To test service autodiscovery I have three entities named okd-node001, okd-node002 and okd-node003:
I put the following scheduled search into /opt/splunk/etc/shcluster/apps/itsi/local/inputs.conf:
[itsi_csv_import://okd-node test 01]
log_level = INFO
disabled = False
backfill_enabled = 0
entity_title_field = DependentEntities
import_from_search = true
index_earliest = -15m
index_latest = now
interval = */15 * * * *
search_string = | inputlookup itsi_entities | rename title as HostName | search HostName="okd-node*" | eval ServiceTitle = HostName." test 01", DependentEntities = HostName | fields ServiceTitle, DependentEntities
service_enabled = 1
service_security_group = default_itsi_security_group
service_title_field = ServiceTitle
update_type = upsert
and got the expected results:
- Three services named
okd-node001 test 01,okd-node002 test 01andokd-node003 test 01. - Each service is filtered on appropriate entity.

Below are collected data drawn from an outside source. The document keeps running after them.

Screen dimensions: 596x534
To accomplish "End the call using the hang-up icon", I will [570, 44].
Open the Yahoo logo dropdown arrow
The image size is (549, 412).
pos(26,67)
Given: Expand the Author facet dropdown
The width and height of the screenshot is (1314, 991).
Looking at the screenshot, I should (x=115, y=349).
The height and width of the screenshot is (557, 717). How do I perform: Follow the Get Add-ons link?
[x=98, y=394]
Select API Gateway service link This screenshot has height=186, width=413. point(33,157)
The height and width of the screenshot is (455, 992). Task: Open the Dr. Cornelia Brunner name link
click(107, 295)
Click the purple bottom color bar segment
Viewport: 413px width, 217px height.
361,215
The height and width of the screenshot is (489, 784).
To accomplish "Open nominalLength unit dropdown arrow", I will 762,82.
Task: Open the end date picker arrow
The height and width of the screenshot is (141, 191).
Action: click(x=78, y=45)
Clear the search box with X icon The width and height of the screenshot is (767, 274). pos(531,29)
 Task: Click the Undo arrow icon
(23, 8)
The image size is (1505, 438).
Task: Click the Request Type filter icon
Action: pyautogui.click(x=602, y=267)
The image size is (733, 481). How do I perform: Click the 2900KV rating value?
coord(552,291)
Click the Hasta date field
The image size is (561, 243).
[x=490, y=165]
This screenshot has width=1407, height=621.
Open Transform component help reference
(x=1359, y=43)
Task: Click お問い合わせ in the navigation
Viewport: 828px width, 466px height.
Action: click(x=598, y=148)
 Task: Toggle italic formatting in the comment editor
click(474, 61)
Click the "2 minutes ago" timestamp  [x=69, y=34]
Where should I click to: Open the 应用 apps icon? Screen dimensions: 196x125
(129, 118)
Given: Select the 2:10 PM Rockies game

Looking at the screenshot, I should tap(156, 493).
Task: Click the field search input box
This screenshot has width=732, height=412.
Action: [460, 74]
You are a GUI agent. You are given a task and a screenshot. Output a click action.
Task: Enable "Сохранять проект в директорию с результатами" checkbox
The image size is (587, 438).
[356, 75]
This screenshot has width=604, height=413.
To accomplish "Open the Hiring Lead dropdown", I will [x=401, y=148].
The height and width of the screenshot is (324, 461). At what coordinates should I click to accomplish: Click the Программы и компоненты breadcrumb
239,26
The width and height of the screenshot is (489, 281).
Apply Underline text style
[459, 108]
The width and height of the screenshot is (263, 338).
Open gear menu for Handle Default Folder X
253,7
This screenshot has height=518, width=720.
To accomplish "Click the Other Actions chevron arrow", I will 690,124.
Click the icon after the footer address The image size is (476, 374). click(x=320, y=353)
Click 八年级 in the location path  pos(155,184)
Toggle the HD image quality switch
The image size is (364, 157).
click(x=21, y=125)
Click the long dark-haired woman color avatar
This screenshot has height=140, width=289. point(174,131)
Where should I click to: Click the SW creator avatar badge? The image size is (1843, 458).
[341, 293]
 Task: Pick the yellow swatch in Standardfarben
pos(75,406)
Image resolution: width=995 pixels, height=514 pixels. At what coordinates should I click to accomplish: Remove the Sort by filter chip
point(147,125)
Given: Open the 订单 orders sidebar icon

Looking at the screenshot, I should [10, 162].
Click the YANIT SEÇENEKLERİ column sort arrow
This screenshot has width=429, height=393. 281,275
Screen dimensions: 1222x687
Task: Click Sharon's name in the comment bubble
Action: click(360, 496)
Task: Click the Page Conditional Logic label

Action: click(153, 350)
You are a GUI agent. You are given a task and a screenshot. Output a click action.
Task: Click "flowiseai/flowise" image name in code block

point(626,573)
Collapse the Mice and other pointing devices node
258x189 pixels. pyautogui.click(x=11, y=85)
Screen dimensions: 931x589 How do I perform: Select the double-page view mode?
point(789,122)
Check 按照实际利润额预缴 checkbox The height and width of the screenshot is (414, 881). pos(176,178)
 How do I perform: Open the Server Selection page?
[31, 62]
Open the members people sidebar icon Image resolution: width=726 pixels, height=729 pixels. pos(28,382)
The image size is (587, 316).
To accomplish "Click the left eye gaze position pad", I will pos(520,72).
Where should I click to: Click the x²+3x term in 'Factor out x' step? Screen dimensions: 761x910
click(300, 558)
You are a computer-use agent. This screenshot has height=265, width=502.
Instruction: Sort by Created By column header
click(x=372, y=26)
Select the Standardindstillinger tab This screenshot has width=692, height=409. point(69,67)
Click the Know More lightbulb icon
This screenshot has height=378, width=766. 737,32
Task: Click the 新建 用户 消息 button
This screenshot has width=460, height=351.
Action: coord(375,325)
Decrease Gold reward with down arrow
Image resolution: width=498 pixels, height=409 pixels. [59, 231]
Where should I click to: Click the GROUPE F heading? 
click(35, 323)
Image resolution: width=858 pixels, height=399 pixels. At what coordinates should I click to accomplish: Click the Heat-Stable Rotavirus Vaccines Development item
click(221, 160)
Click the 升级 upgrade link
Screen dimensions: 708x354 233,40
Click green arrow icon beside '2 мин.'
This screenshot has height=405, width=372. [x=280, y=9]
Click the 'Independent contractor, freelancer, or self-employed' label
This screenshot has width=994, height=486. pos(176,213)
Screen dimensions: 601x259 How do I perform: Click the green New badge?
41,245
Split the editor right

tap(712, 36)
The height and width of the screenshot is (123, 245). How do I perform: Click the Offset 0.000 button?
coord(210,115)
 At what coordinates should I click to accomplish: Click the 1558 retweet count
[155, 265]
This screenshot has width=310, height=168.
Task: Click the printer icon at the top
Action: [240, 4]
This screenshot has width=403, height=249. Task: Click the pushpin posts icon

After that, I created a test service template named okd-node-template:
and the followind service discovery search:
[itsi_csv_import://okd-node test 02]
log_level = INFO
disabled = False
backfill_enabled = 0
entity_title_field = DependentEntities
import_from_search = true
index_earliest = -15m
index_latest = now
interval = */15 * * * *
search_string = | inputlookup itsi_entities | rename title as HostName | search HostName="okd-node*" | eval ServiceTitle = HostName." test 02", DependentEntities = HostName, ServiceTemplate = "okd-node-template" | fields ServiceTitle, DependentEntities, ServiceTemplate
service_enabled = 1
service_security_group = default_itsi_security_group
service_template_field = ServiceTemplate
service_title_field = ServiceTitle
update_type = upsert
I got the following results:
- Three services named
okd-node001 test 02,okd-node002 test 02andokd-node003 test 02, all linked tookd-node-templateservice template. - But none of the new services has entity filtering rule! So my KPIs work for all the entities in each service.
I wonder, where where am i wrong with my second query? How should I fix this to enable both linkage to service template and entity filtering rule?